FIGURE 111.23 Buckle fracture of the radial neck in a 9-year-old girl (arrow ). Wrist pain was
the chief complaint. The treating physician failed to identify the proximal radial fracture, which
was, however, noticed by the radiologist.
Radial head fractures, by contrast, are less common before skeletal maturity.
When they occur, there is risk of progressive subluxation, requiring orthopedic
follow-up. Operative treatment is considered for displacement over 2 mm,
articular fragmentation, and comminution. The incidence of complications,
especially loss of motion and overgrowth of the radial head, is significant, making
orthopedic referral advisable for all radial head and neck fractures.
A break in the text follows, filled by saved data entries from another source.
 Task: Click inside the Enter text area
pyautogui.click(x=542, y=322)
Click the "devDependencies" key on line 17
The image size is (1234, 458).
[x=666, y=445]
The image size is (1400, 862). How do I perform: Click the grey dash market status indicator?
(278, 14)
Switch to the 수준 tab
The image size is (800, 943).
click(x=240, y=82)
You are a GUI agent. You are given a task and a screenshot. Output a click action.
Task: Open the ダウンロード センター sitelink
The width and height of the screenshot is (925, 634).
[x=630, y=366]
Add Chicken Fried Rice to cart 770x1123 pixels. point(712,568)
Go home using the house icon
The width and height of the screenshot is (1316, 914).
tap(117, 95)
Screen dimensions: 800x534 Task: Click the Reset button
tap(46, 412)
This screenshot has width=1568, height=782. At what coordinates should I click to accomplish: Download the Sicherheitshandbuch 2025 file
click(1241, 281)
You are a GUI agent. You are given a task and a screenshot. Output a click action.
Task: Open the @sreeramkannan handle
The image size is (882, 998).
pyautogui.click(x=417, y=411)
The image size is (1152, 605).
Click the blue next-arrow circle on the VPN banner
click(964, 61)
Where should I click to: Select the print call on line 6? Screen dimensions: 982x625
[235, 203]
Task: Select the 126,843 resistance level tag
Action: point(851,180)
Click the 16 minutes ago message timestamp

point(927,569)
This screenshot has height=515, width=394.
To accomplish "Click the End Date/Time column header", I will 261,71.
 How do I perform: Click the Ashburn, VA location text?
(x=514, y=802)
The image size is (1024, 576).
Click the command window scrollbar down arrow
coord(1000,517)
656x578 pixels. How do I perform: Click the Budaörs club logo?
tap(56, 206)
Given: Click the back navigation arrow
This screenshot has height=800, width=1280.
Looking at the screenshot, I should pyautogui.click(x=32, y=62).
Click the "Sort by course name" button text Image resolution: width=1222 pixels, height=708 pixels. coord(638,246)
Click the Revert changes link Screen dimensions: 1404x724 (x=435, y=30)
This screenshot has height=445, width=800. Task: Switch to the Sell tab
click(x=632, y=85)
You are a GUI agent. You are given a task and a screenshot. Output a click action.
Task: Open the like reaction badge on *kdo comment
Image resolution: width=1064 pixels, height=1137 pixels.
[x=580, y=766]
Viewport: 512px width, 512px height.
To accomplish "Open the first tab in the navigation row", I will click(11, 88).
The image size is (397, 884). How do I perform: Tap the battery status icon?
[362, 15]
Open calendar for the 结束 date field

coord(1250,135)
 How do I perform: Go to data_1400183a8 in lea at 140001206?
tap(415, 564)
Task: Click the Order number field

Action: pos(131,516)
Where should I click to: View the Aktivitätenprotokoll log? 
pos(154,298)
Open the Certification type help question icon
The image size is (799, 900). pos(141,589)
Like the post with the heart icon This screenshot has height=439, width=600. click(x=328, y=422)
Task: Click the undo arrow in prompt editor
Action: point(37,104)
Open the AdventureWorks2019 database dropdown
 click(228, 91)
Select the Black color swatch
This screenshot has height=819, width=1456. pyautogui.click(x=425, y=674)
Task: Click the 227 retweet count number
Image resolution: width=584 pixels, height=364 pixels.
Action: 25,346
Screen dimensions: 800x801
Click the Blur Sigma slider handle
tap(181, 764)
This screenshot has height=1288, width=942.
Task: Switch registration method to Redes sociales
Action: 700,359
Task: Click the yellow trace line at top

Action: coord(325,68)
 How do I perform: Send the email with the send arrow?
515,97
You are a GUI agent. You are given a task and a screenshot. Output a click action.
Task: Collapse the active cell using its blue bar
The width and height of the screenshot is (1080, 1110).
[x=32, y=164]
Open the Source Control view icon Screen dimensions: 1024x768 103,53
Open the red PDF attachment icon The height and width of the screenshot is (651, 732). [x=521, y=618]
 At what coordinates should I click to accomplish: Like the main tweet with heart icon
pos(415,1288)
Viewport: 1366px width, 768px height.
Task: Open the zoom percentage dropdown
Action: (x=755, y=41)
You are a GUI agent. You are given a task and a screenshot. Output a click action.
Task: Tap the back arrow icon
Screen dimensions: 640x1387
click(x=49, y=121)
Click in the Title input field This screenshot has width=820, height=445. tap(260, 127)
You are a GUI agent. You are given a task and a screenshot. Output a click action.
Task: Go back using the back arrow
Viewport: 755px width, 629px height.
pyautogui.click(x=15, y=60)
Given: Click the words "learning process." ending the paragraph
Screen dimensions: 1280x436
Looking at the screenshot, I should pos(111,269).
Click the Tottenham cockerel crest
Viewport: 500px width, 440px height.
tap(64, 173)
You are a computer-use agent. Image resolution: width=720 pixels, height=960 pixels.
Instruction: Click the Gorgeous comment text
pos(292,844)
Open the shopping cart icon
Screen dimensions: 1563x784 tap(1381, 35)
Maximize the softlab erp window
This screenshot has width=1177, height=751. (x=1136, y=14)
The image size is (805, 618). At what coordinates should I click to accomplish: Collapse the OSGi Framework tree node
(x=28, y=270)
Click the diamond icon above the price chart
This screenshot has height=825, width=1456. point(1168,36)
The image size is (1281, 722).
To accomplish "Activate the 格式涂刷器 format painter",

Injured
children with minimally displaced or nondisplaced fractures should have the
elbow immobilized in the ED and referred for outpatient orthopedic follow-up.
Elbow Dislocations
CLINICAL PEARLS AND PITFALLS
Fractures most commonly associated with elbow dislocation include
fractures of the medial epicondyle, coronoid process, olecranon, and
proximal radius.
Posterior dislocations of the elbow must be carefully examined for
neurovascular injury, with particular attention to possible median nerve
entrapment, and injuries to the ulnar nerve or brachial artery. Nerve
injury is more common than vascular injury.
True arterial rupture is seen almost exclusively with open dislocations
but has been described on occasion with closed injuries.